Task instructions -
Copy the listing from the line containing "You are a GUI" up to and including the line containing "Screen dimensions: 1426x734", with "Text analysis" changed to "Language tools" and nothing else altered.

Listed records -
□ □ □ □ □ □ □

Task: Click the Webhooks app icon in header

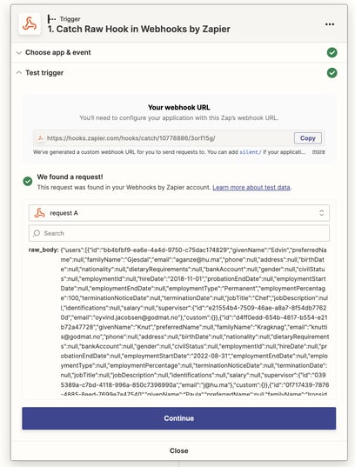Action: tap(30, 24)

□ □ □ □ □ □ □

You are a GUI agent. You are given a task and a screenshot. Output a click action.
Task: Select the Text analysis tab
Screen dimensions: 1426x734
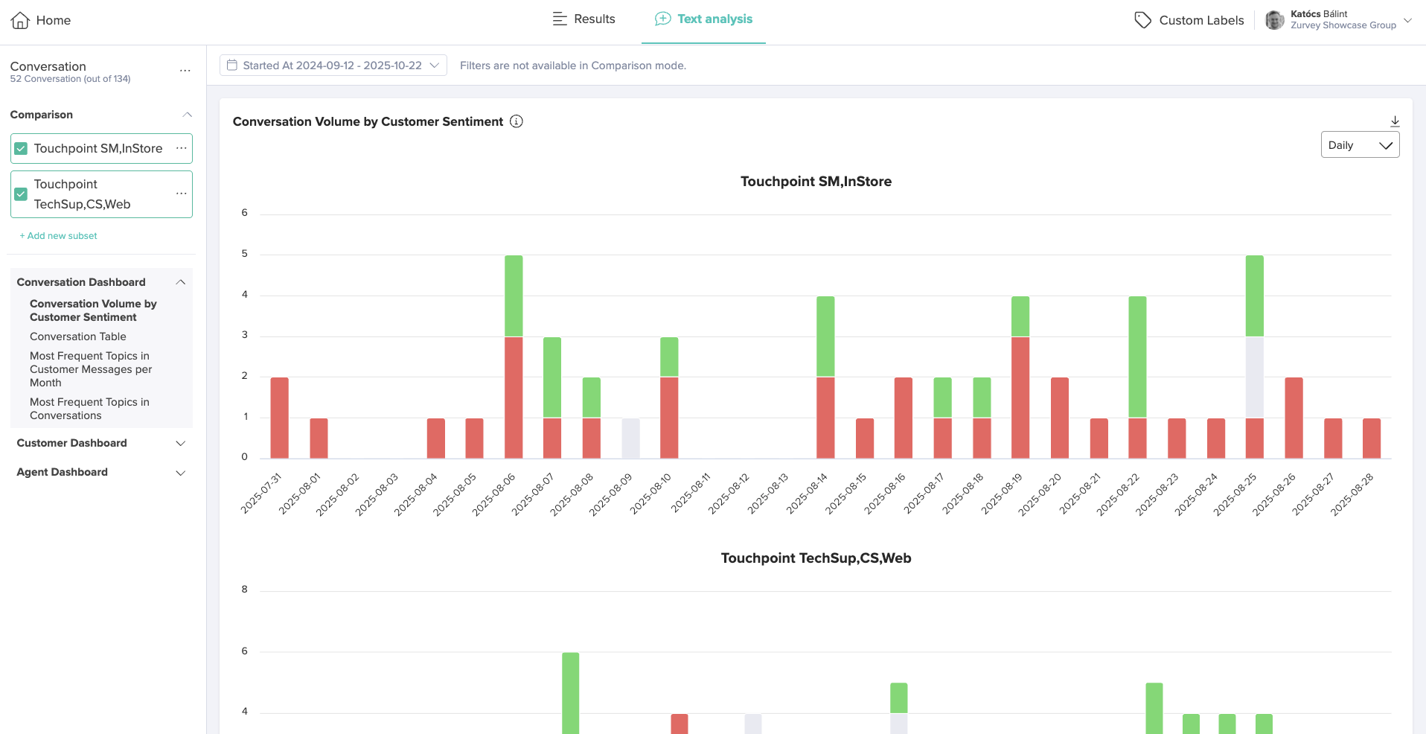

□ □ □ □ □ □ □

Solution for this exercise -
You are a GUI agent. You are given a task and a screenshot. Output a click action.
Task: Select the Language tools tab
Screen dimensions: 1426x734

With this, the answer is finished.